How to turn a nice day into a nightmare: an Elasticsearch story

Stratio
Stratio
Published in
6 min readMar 30, 2023

When we first started using Elasticsearch for our predictive maintenance platform, about three years ago, we were a small company with a limited number of features — a small 3 node cluster + 1 node for Kibana — and a small infrastructure team.

At the time, we chose to host our systems on AWS. We were then faced with the decision of whether we were going to use a managed service or if we would be better off doing it all ourselves on top of EC2 instances (for those not familiar with AWS, those are Virtual Machines). Given that the price was about double for the managed service, it was an easy choice to go for the EC2 instances.

Today, we are in a much different position. We have many more customers, a wider range of features, and way more vehicles to monitor. The cluster went from 3 nodes up to 15, and is now managed by a bigger infrastructure team.
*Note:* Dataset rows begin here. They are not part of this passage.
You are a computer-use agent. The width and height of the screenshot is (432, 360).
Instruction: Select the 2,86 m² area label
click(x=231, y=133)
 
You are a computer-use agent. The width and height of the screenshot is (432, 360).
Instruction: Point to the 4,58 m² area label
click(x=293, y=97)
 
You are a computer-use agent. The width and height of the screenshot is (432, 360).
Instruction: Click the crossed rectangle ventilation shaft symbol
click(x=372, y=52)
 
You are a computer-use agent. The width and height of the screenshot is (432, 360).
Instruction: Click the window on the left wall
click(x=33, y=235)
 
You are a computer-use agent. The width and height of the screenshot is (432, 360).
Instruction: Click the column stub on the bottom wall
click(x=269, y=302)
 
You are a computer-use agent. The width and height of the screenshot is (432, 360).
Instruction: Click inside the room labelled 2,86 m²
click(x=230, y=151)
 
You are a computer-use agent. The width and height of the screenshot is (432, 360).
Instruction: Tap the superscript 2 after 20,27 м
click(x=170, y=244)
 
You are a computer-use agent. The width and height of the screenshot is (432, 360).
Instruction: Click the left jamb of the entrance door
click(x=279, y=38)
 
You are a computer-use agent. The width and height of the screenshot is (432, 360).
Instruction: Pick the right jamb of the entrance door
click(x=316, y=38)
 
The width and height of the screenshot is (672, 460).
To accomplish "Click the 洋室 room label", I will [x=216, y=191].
A few months ago, we removed one node from the cluster. Everything was normal, the cluster was green, no issues whatsoever. The following morning, one of our senior developers noticed that Kibana was failing to perform some queries — it looked like it was attempting to query nodes that didn’t exist anymore. Looking into the configuration of Kibana, we noticed that, on rotating nodes over a period of three years, we had forgotten to update the configuration to include all the new nodes that had been added since. The night before, we had removed the last note Kibana had knowledge of.
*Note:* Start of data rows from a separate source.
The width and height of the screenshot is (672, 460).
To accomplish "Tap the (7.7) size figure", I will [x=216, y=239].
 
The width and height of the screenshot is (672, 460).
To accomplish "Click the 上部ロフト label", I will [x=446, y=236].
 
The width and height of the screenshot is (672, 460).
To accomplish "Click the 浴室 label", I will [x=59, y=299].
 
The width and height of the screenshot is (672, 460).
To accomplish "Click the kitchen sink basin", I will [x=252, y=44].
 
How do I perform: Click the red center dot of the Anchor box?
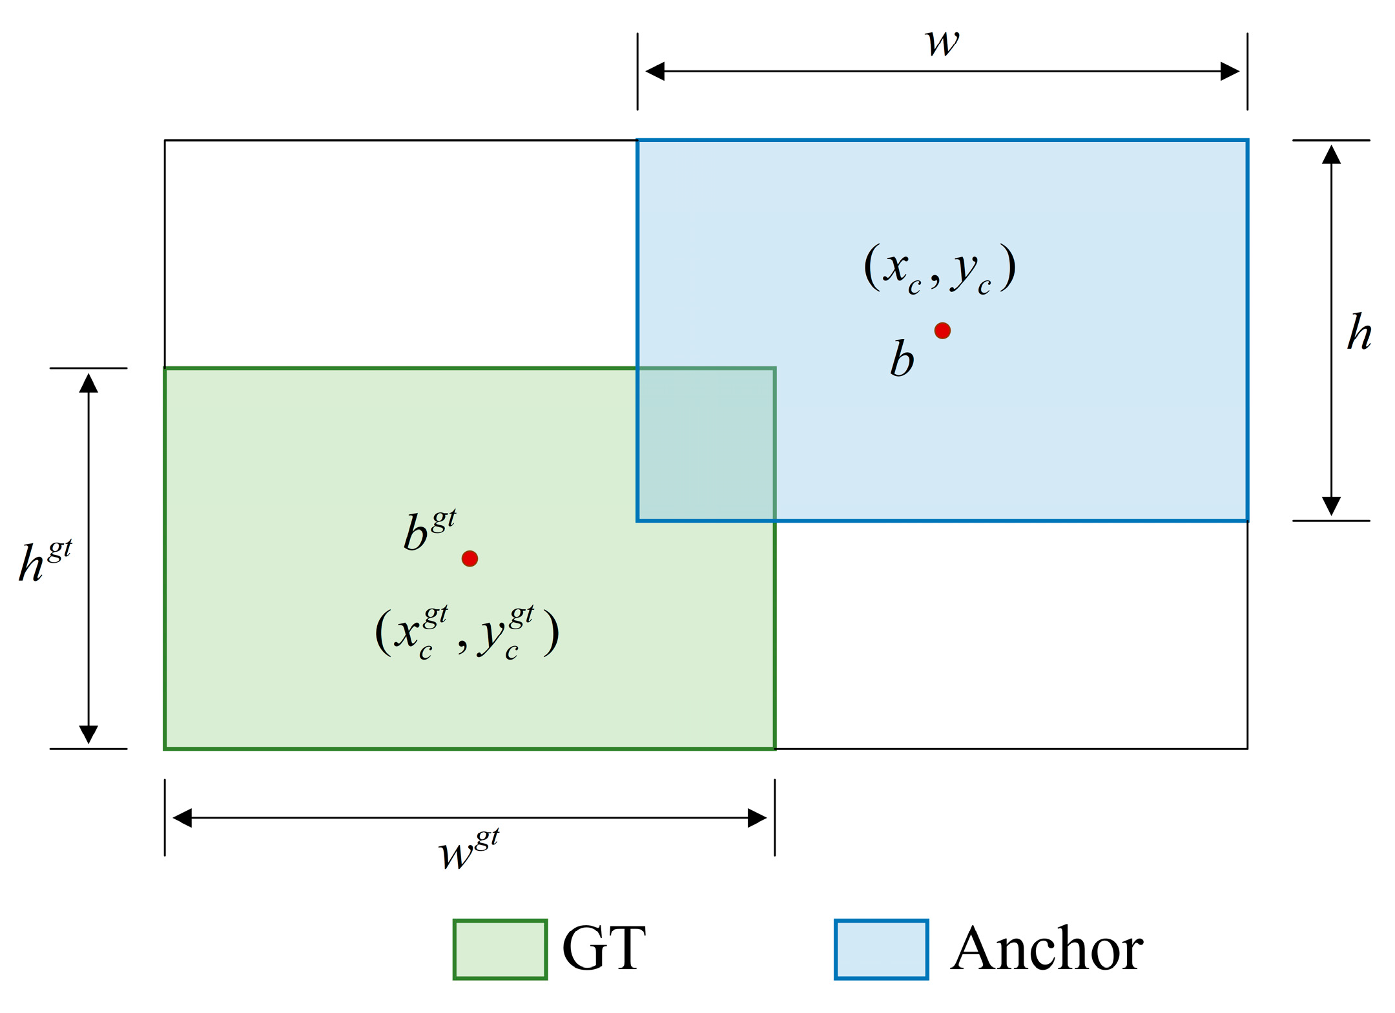coord(942,331)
So, we updated Kibana’s configuration to match the current nodes in the cluster and restarted it, an operation that appeared pretty simple…or so it should have been. In less than a minute, our monitoring started beeping like crazy: Elasticsearch was in trouble.

We immediately started looking at logs and performing the usual queries to try to understand what had happened. We saw that some nodes were down, so we entered those nodes and saw that the services were running. Strange, right?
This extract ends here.